Pregnancy is described as a state of insulin resistance that results from changes in the maternal circulating levels of inflammatory mediators [43] and increased adiposity [44]. During the first trimester, a pregnant mother starts to accumulate adipose tissues, followed by increased insulin resistance and lipolysis in later trimesters [45]. The changes in the hormonal milieu during pregnancy that enhance fat tissue storage may reduce sensitivity to insulin [46]. TNF-α, as a predictor of insulin resistance in pregnancy [47], may suppress the function of peroxisome proliferator-activated receptor in adipocytes, thus inhibiting the secretion of adiponectin [48].

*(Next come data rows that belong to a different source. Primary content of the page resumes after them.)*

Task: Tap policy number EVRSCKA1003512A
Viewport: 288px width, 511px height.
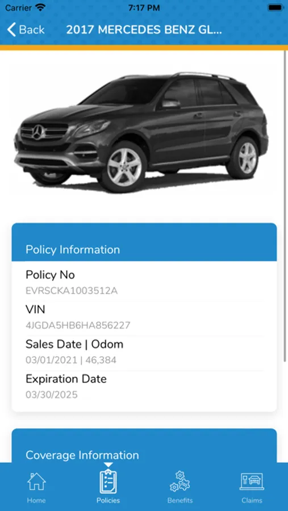Action: [x=72, y=291]
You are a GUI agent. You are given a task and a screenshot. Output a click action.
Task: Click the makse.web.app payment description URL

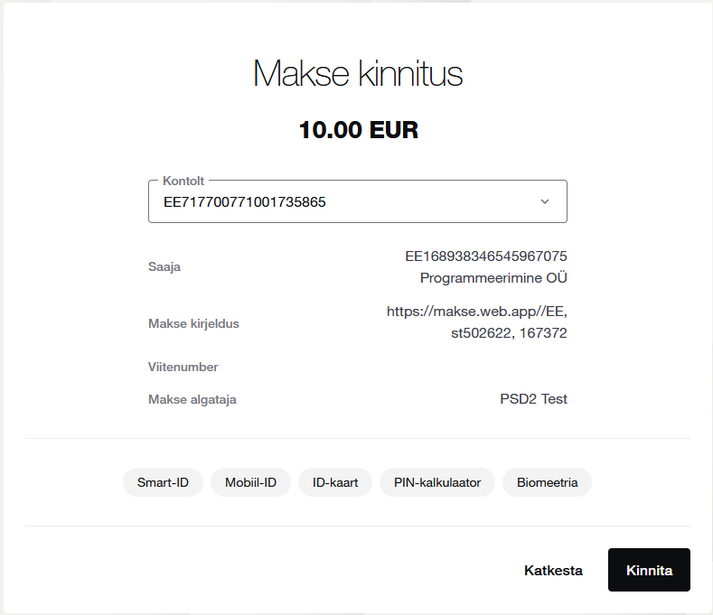tap(477, 312)
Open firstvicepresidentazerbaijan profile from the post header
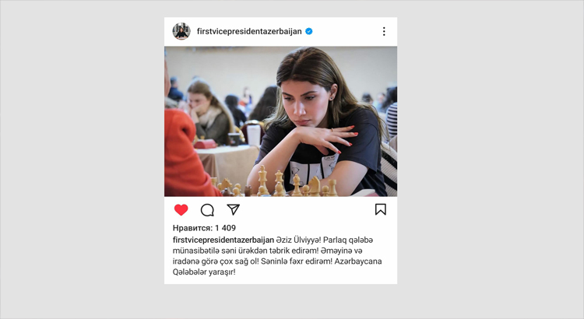The height and width of the screenshot is (319, 584). click(x=249, y=31)
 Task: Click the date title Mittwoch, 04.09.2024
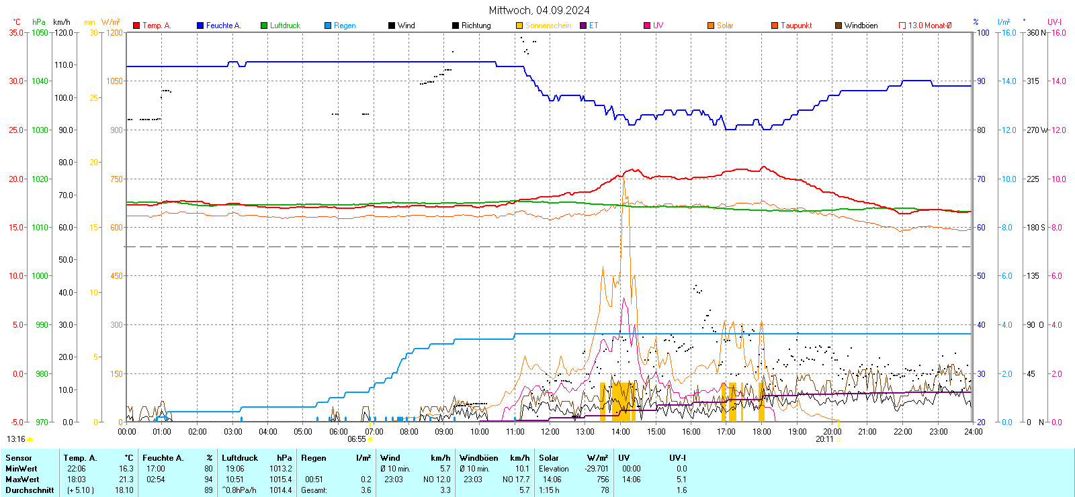click(x=539, y=10)
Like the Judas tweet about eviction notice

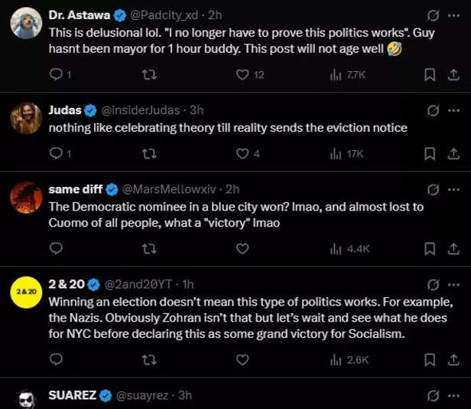coord(242,154)
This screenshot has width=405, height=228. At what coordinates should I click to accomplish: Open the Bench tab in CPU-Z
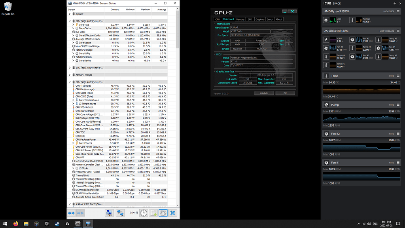click(270, 19)
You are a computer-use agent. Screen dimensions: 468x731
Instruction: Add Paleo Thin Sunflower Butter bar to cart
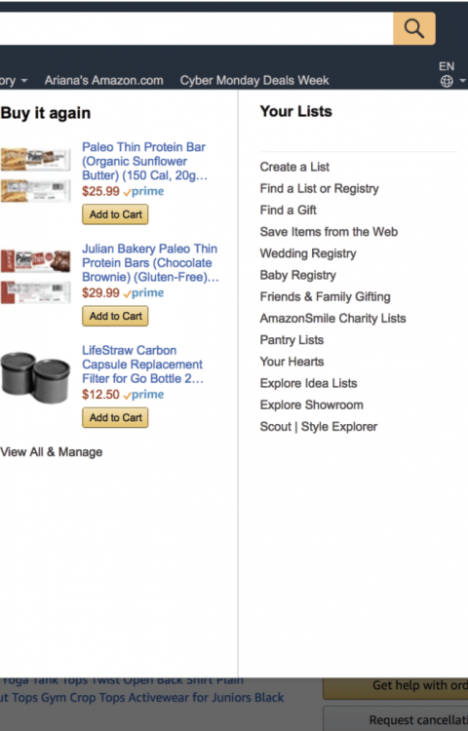point(116,214)
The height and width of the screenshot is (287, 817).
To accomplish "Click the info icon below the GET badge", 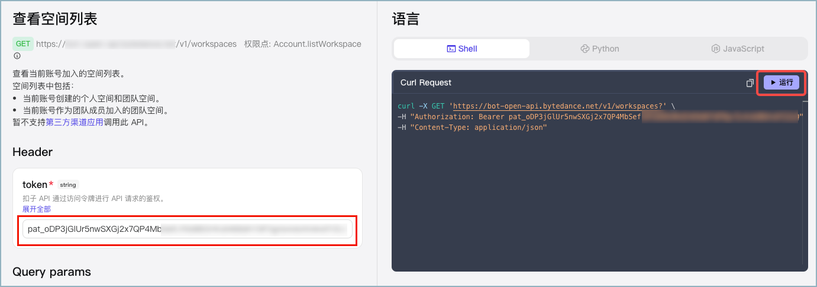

As pregnancy progresses, maternal insulin resistance is heightened and the adiponectin level is reduced, which may increase the supply of glucose to the foetus [49]. In addition, increased insulin resistance is shown to suppress the inhibition of lipolysis and amino acid turnover, which leads to elevated free fatty acids and amino acids. Subsequently, the oversupply of nutrients together with increased foetal insulin resistance as a response to intrauterine hyperinsulinism may result in the overgrowth of the foetus [50]. Adiposity and the possible existence of impaired glucose intolerance among the mothers in the current study might be related to the decreased serum adiponectin level. It was demonstrated in this study that mothers with a lower adiponectin level had heavier and larger infants. An intrauterine environment stressed by insulin resistance and molecular intermediates such as adiponectin might have programmed the infants through changes in the metabolic and/or appetite-regulating pathways that would predispose them to develop adiposity in the first year of life [50].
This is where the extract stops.